Solid-phase extraction combined with dispersive liquid-liquid microextraction/HPLC-UV as a sensitive and efficient method for extraction, pre-concentration and simultaneous determination of antiretroviral drugs nevirapine, efavirenz and nelfinavir in pharmaceutical formulations and biological samples

Abstract

Therapeutic drug monitoring (TDM) of antiretroviral drugs requires accurate and precise analysis of their trace amounts in plasma samples. Solid-phase extraction (SPE) coupled with dispersive liquid-liquid microextraction based on solidification of floating organic drop (DLLME-SFO) was introduced as a simple and sensitive method for extraction, pre-concentration and simultaneous determination of efavirenz (EFV), nelfinavir (NFV) and nevirapine (NVP) in human plasma and pharmaceutical formulations by using high performance liquid chromatography (HPLC) with UV detection.

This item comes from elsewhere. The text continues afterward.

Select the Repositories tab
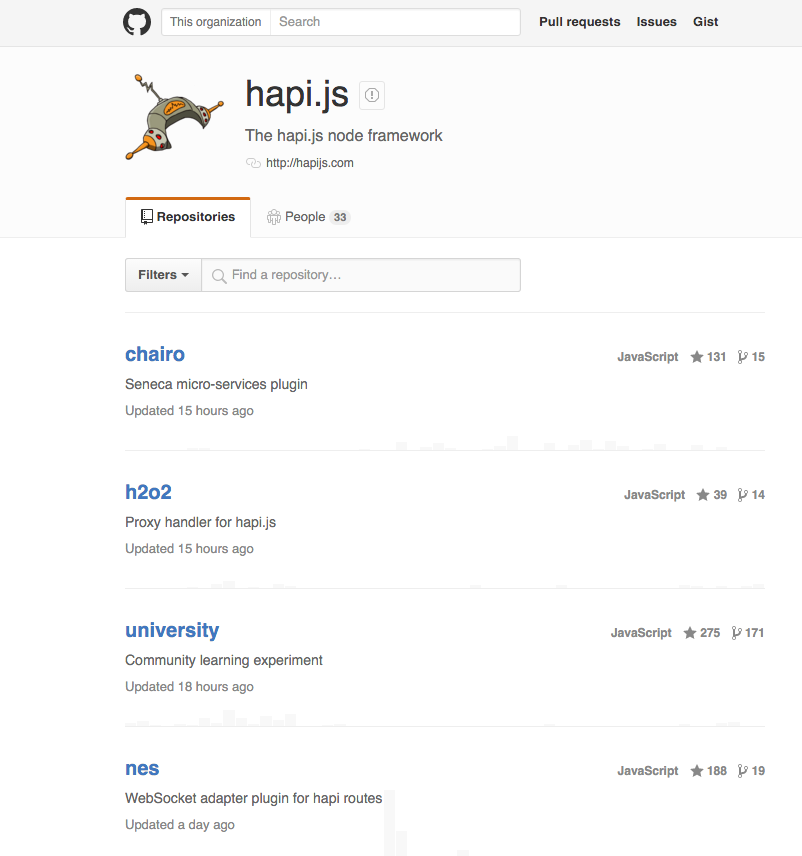188,217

A response surface methodology (RSM) based on central composite design (CCD) was used for optimizing the main variables in the extraction procedure. Under the optimum experimental conditions, the calibration curves were linear in the range of 0.1–400 ng mL−1 with correlation coefficients from 0.9982 to 0.9997 and limits of detection (at S/N = 3) of 0.03 to 0.07 ng mL−1. Moreover the intra-day and inter-day precision (RSD%) were in the range of 2.2–4.2% and 3.1–5.2%, respectively. The enrichment factors and relative recoveries of the anti-HIV drugs were 459–1507 and 93.7–105.4%. The method was successfully applied to the simultaneous determination of the trace amounts of the antiretroviral drugs in blood plasma and pharmaceutical formulations.